• _Entries supplied_:
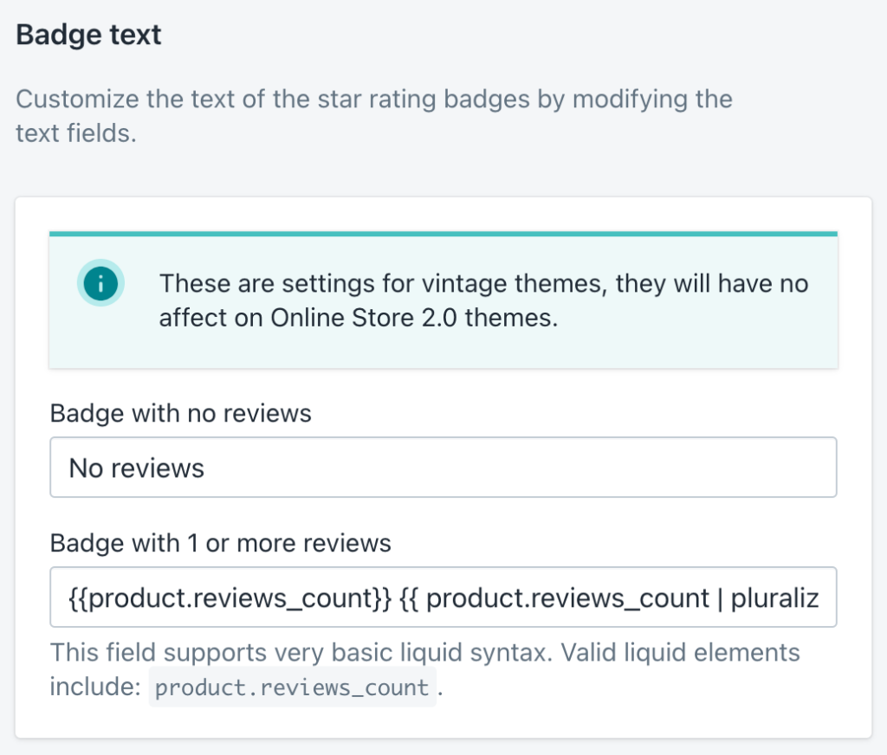Screen dimensions: 887x755
Task: Click the info icon in the banner
Action: click(x=100, y=282)
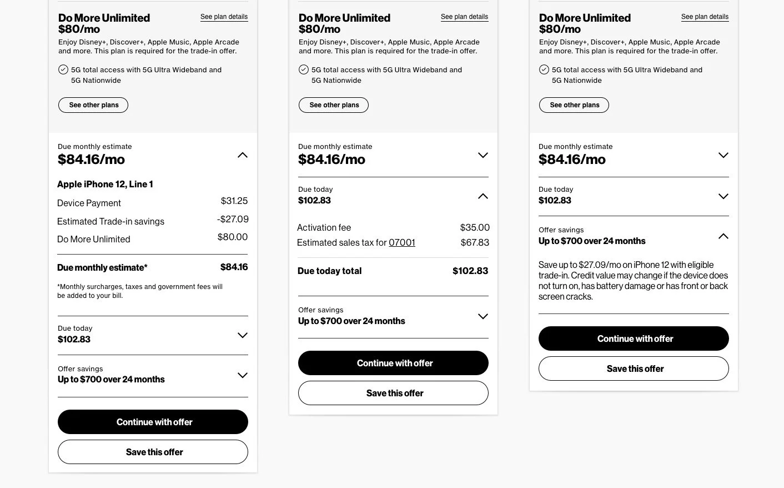The image size is (784, 488).
Task: Expand Due today section in first card
Action: pos(243,335)
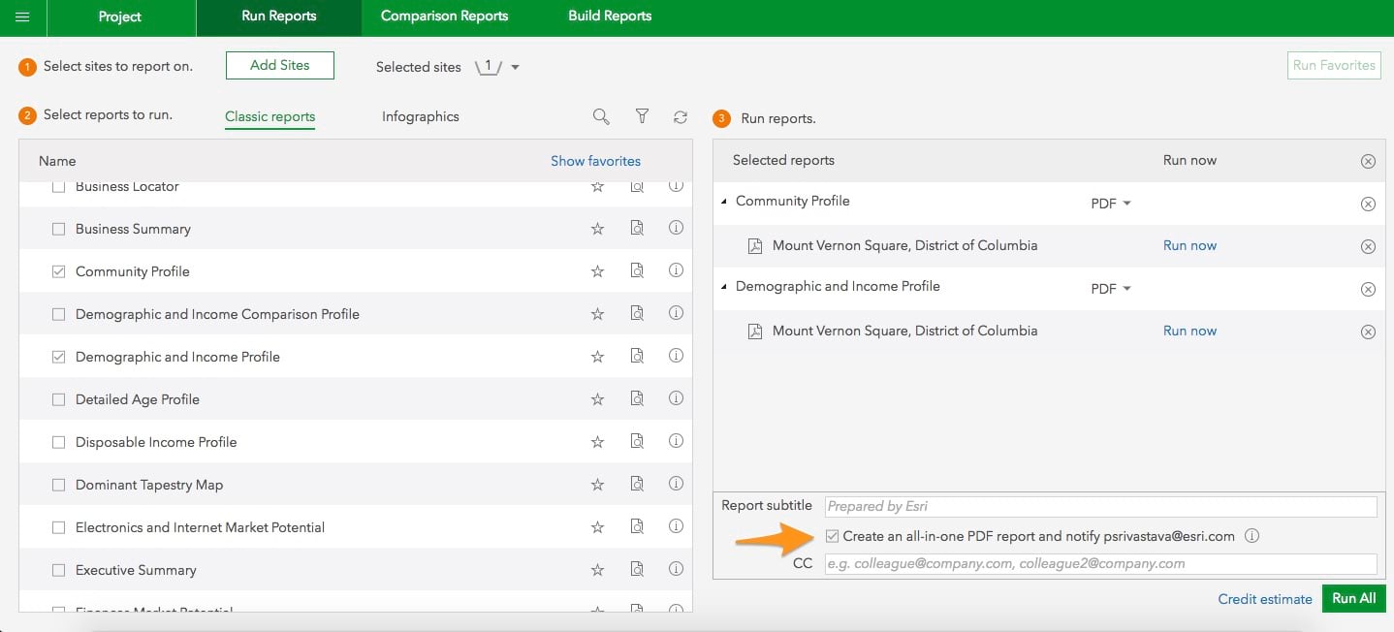Screen dimensions: 1394x632
Task: Open the report filter funnel icon
Action: [x=642, y=116]
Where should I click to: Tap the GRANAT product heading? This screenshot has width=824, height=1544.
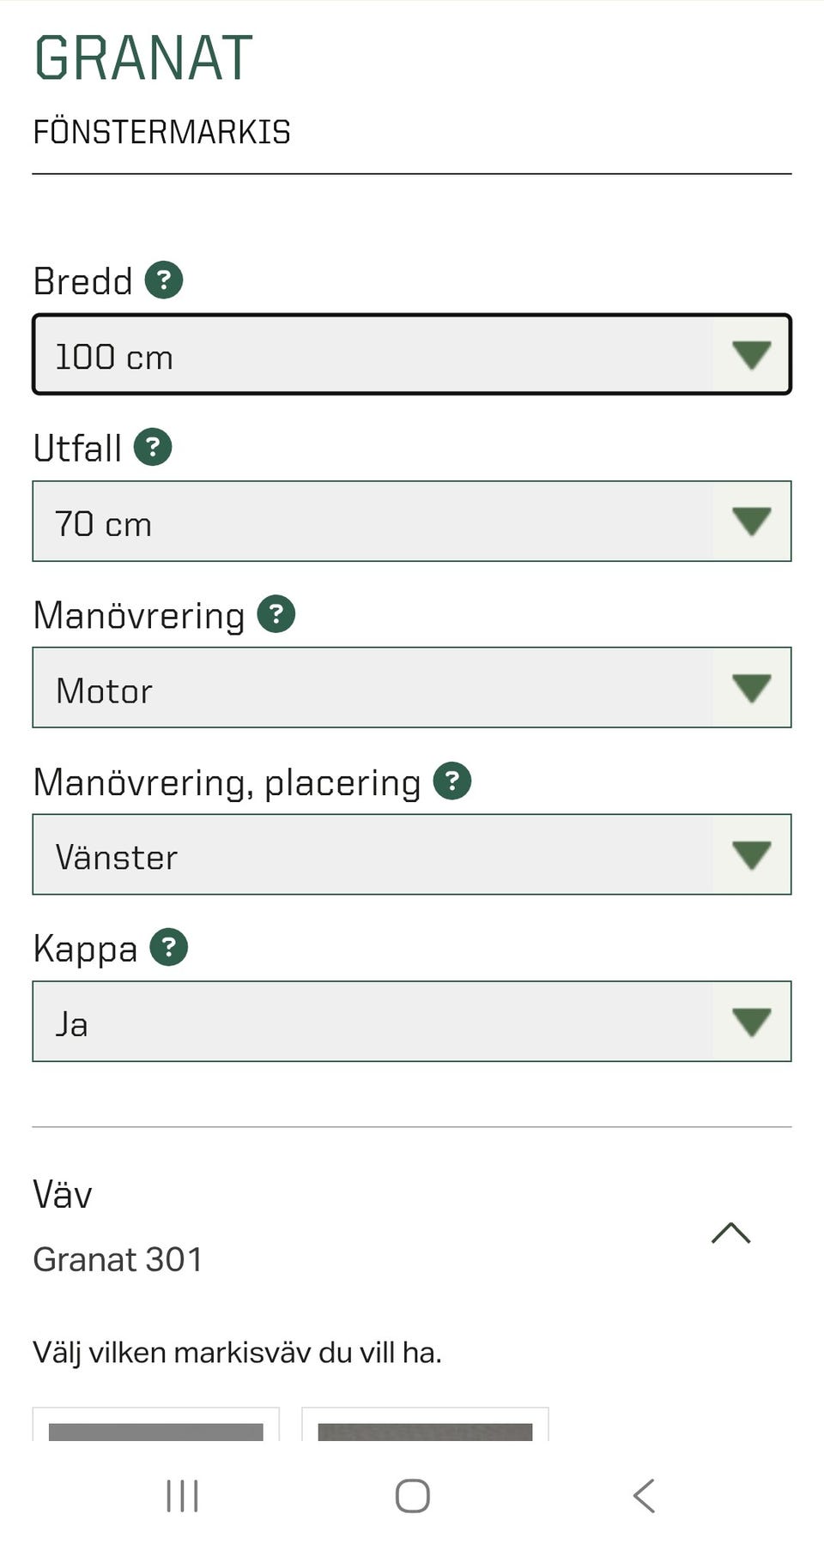click(143, 58)
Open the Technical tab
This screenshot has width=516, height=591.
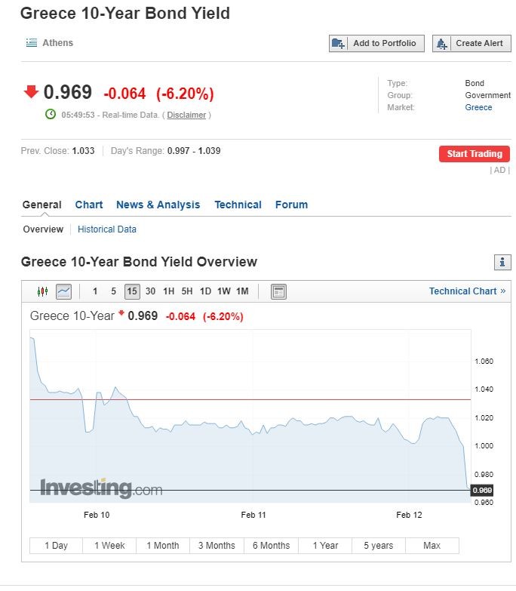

• _Work request_: In the data above, find the line with "Where should I" and repeat it and every line after it through the end, exactly; leave the pictures out.

• _Output for this exercise_:
Where should I click to: Tap the GRANAT product heading? This screenshot has width=824, height=1544.
click(143, 58)
Open the Technical tab
This screenshot has width=516, height=591.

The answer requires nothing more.